Facts about the Individual Identification Number (ITIN)

Facts about the Individual Identification Number (ITIN)


What is an ITIN?

An Individual Taxpayer Identification Number (ITIN) is a tax processing number issued by the U.S. Internal Revenue Service (IRS). The IRS issues ITINs to individuals who are not eligible to obtain a Social Security number (SSN). These taxpayers include unauthorized immigrants as well as lawfully present individuals, such as certain survivors of domestic violence, Cuban and Haitian entrants, and spouses and children of individuals with employment visas. In 2010, 3.02 million ITIN federal tax returns were filed.

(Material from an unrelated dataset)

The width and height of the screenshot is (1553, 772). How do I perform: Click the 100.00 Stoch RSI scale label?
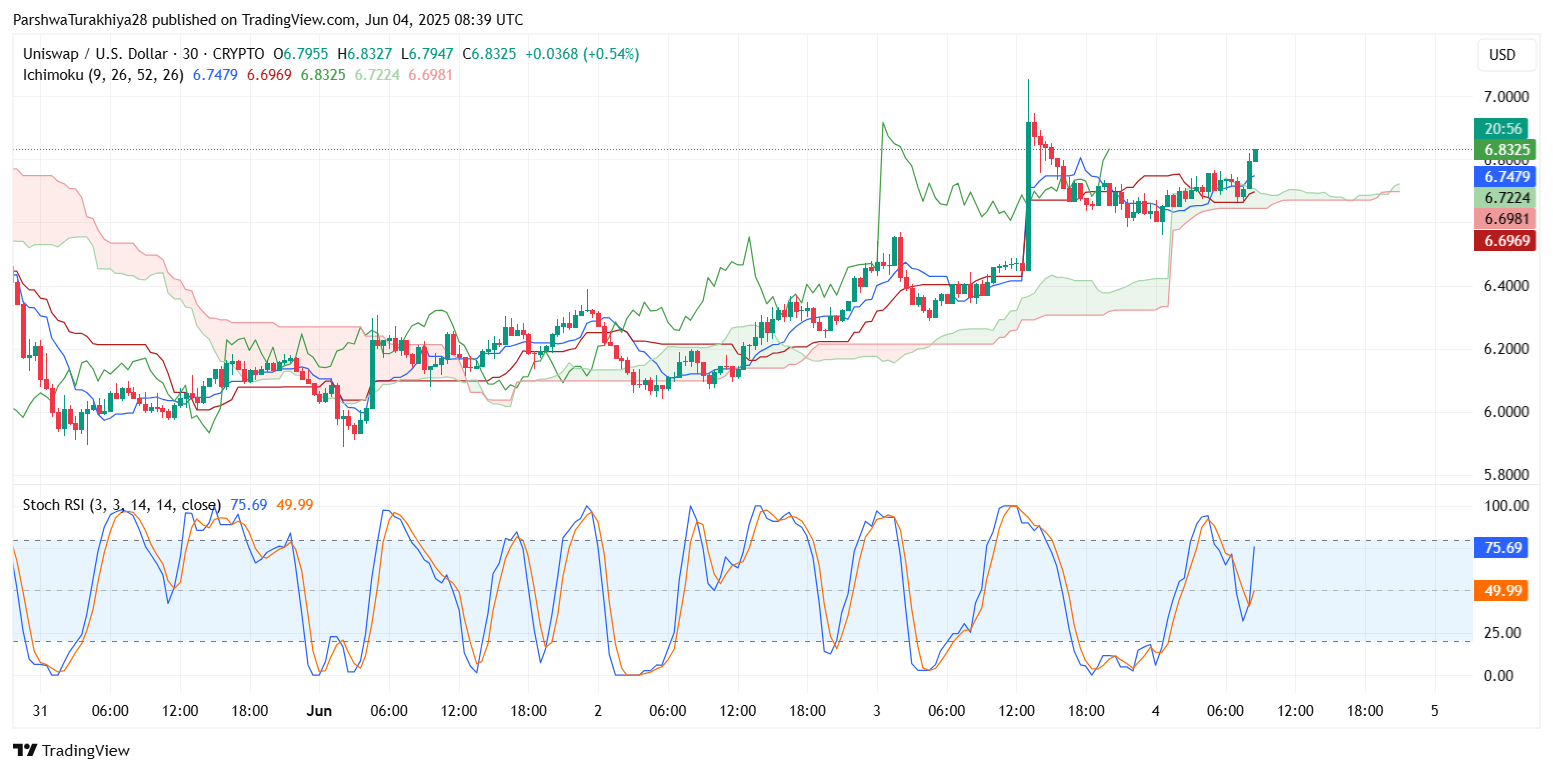1505,506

Why does the federal government issue ITINs?

Federal law requires individuals with U.S. income, regardless of their immigration status, to pay U.S. taxes. The IRS provides ITINs to individuals ineligible for an SSN in order to improve compliance with tax laws.

What is an ITIN used for?

ITINs are for paying federal taxes and opening an interest-bearing bank account. An ITIN does not authorize an individual to work in the U.S. or provide eligibility for Social Security benefits.

Do ITIN filers pay taxes?

  • YES! In 2010, ITIN tax returns accounted for over $9 billion in payroll tax payments (Social Security and Medicare) and $870.07 million in income tax.
  • By 2007, the Social Security Trust Fund had received up to $240 billion from ITIN filers—up to 10.7 percent of the trust fund’s total assets of $2.24 trillion. The cumulative contribution is higher now.
  • ITIN contributions have helped to forestall the solvency crisis in the Social Security Trust Fund.

Why do undocumented immigrants pay taxes?

They are required to do so by law. Also, immigrants want to file their taxes because they see it as an opportunity to contribute and to prove their economic contribution to the U.S. and to document their residency.

What are the recent changes to the ITIN?

In June 2012, the IRS announced an interim policy change that restricts the type of documentation that new ITIN applicants may use to establish their identity. This change places additional burdens on eligible individuals.